Speaking outside a magistrates’ court in Suffolk after admitting possession of and offering to supply cannabis, Nicola Cooper, 43, said that she regretted breaking the law.
“Some people give their children alcohol and cigarettes at an early age, but I gave mine cannabis,” she said.
She described herself and her husband of 25 years, Ian Leppard, an engineering company director, as being “liberal parents”.
Cooper said that she had been an occasional cannabis smoker since she was 18, and when she found out that her teenaged children had been smoking the drug they all sat down as a family to discuss it.
Mr Leppard, 51, said: “We didn’t want them to hide it, but told them it was not big or clever and they should be responsible. We didn’t want them to get involved in anything else or the underground drug culture.”
Instead, their mother became their dealer.
Mr Leppard said: “Cannabis was something we just had in the house. We have no idea how the police became involved.”
But become involved they did. On June 15, Cooper was having dinner with her mother at a hotel not far from her home in the village of Ixworth, near Bury St Edmunds, when a police officer approached the table.
He told her that he had a warrant to search her house. There he found 116 grams of cannabis resin, worth about £200.
Cooper told the police that she had been supplying her children because she wanted to prevent them from becoming involved with dealers and being lured into a world of harder drugs and crime. After being charged with supplying the drug, she resigned from her job as a support assistant at Barrow Primary School, near Bury St Edmunds.
Kevin McCarthy, defending, told St Edmundsbury Magistrates’ Court that it was ironic that she had effectively become a drug supplier to keep her children away from other suppliers.

==========

== GIVEN INSTRUCTION 1 ==
According to the court report, how much cannabis resin did the police officer find in Cooper's house?
== GIVEN INSTRUCTION 2 ==
Does each statement agree with the court report? Answer yes or no, and quote the words that decide it.
(a) Cooper had smoked cannabis now and then since the age of 18.
(b) The police officer first approached Cooper at her home.
(c) Cooper kept her school job after being charged.
The data comes from a separate source that has no connection to the court report.

==========

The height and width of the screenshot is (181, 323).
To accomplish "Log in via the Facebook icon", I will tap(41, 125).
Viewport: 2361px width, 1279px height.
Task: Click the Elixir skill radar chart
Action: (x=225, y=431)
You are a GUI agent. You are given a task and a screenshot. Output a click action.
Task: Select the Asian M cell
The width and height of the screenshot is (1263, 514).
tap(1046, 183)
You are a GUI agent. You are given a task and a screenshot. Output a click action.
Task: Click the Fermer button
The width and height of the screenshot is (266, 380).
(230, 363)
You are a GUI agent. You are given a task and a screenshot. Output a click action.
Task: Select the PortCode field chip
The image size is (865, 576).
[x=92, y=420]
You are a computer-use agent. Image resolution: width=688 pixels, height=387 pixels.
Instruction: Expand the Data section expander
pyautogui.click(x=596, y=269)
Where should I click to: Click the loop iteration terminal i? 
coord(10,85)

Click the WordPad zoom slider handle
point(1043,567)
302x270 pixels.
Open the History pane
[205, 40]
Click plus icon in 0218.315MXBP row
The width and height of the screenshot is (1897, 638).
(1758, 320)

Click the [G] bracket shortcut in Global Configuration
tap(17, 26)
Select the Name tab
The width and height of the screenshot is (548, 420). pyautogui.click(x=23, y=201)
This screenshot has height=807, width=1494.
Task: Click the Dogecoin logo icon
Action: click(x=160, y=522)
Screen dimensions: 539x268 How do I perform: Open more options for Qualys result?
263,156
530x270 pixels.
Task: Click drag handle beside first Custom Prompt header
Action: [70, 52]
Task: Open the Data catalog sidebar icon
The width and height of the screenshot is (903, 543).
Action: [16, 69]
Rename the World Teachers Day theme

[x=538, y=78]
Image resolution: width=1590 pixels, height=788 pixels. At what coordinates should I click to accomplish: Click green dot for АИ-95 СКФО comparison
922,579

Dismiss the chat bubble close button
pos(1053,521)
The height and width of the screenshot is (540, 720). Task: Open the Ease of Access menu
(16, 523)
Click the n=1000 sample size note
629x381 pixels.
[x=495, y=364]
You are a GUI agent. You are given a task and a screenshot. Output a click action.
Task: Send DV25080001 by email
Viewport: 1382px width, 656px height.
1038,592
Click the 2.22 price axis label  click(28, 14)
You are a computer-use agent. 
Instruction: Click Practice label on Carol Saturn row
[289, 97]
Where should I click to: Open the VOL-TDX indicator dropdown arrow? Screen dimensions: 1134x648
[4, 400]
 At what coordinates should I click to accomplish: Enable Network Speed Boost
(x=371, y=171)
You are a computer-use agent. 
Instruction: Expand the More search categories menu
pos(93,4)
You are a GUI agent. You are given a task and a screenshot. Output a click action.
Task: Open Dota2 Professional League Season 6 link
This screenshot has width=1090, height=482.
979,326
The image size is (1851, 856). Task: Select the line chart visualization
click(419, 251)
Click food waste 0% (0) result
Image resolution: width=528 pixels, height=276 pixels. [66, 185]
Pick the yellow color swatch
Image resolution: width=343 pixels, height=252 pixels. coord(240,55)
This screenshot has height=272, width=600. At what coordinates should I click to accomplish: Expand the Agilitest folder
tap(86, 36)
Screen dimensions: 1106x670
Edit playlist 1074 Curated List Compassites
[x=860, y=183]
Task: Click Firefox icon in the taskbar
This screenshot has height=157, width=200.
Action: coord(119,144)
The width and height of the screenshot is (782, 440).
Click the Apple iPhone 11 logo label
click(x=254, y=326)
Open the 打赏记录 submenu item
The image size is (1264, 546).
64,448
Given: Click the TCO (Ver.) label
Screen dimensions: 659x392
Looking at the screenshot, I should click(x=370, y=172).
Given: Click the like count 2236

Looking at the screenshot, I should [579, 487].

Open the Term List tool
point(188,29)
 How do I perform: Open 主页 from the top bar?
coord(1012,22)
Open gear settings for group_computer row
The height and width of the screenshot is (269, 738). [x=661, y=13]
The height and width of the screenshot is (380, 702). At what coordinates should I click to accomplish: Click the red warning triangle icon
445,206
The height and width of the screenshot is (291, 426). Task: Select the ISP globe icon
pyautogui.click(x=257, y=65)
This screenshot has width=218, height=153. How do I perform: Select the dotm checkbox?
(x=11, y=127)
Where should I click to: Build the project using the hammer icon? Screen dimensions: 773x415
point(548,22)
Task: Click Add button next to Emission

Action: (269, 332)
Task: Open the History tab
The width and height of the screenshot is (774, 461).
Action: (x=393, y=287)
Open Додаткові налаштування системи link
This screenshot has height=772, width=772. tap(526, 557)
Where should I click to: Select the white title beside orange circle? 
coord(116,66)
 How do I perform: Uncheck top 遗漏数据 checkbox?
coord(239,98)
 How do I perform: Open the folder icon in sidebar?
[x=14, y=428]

==========

== PROBLEM SOLUTION 1 ==
116 grams, worth about £200.

== PROBLEM SOLUTION 2 ==
(a) Yes: "she had been an occasional cannabis smoker since she was 18"
(b) No: "Cooper was having dinner with her mother at a hotel not far from her home in the village of Ixworth, near Bury St Edmunds, when a police officer approached the table"
(c) No: "After being charged with supplying the drug, she resigned from her job as a support assistant at Barrow Primary School"